Leibovich: Maybe. As part of the fish-ocean construction, you do realize the absurdity of the water. I didn’t go into this hoping to shame people, but I do think that a lot of what passes for the day-to-day conversation in Washington is a form of self-parody that I enjoyed naming.
Gate: What do you think the culture of celebrity in Washington does to other fields like consulting and journalism?
Leibovich: Celebrity extends very much to operatives. There’s this whole class of famous operatives: David Axelrod can walk through an airport and be recognized, and get autograph requests and pictures taken. That happens now...everyone has a face now. Robert Gibbs can leave the White House after less than two years and make two million dollars since he left giving paid speeches. Everyone’s doing that. It’s part of the world. Does it affect the importance people place on building their own brand at the expense of the guy they’re working for? Maybe.
Gate: Do you think journalism has drifted too far away from what some would see as its obligation to write about lesser known people and topics?
Leibovich: Yeah. I don’t know if journalists have an obligation to write about the common man; I think they have an obligation to write about relevant and important things that are meaningful to people, and obviously celebrity journalism has its place. But you need a mix.

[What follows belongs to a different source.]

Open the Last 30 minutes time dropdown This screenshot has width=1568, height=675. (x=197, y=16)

Gate: You used to cover the technology industry for the Washington Post, and it’s certainly making a push now to get more involved in public life. Do you think the industry’s primary role right now is just to transfer its own philosophies and jargon into the realm of government? Are they adapting well enough to the purposes of the public sector?

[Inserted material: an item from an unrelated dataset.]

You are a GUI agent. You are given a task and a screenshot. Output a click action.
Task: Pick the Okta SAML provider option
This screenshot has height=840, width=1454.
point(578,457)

Leibovich: Probably both. One of the reasons the tech industry is increasingly involved is because corporate America--and the tech industry is part of that--realized that influencing Washington, or becoming part of that conversation, is a seriously big value proposition that can serve their own interests.
Gate: Why do you think this culture of relentless innovation within the technology sector has coincided with a collapse in government institutions and/or the middle class?
Leibovich: That’s a good question. I don’t know if institutions in Washington have collapsed so much. Silicon Valley has been an engine for innovation for decades now. I also think that the internet has put this on steroids to a degree it wasn’t before. But I do think that Silicon Valley is treated as a wonderland. It has the same kinds of narcissism and vanity and opportunists that we have in Washington and Hollywood. I also think Silicon Valley was born of a counterculture at first in some ways, and it still is a counterculture in some ways. It’s filled with college dropouts...There’s definitely a more free-wheeling ethic there that’s grown elsewhere.
Gate: People love to ask about digital media’s role in politics, but is there something specific about the way email and Twitter on smartphones have transformed what people think of as serious means of personal contact in Washington?
Leibovich: I think it’s just easier to have a voice and platform. It’s become anarchy in the peanut gallery, sometimes at the expense of more considered, reflective thinking.
Gate: What would that kind of critical thinking be?
Leibovich: Well look: there’s a value on time, and there’s value in getting a good night’s sleep before you chime in on something. There’s value in re-writing something, and it being edited. There’s value in just marinating on something in your brain. Technology now allows for instantaneous forms of communication, and I think that that’s convenient to some degree, and seductive in many ways--it’s exhilarating. But it comes at the expense of a more refined view of the world.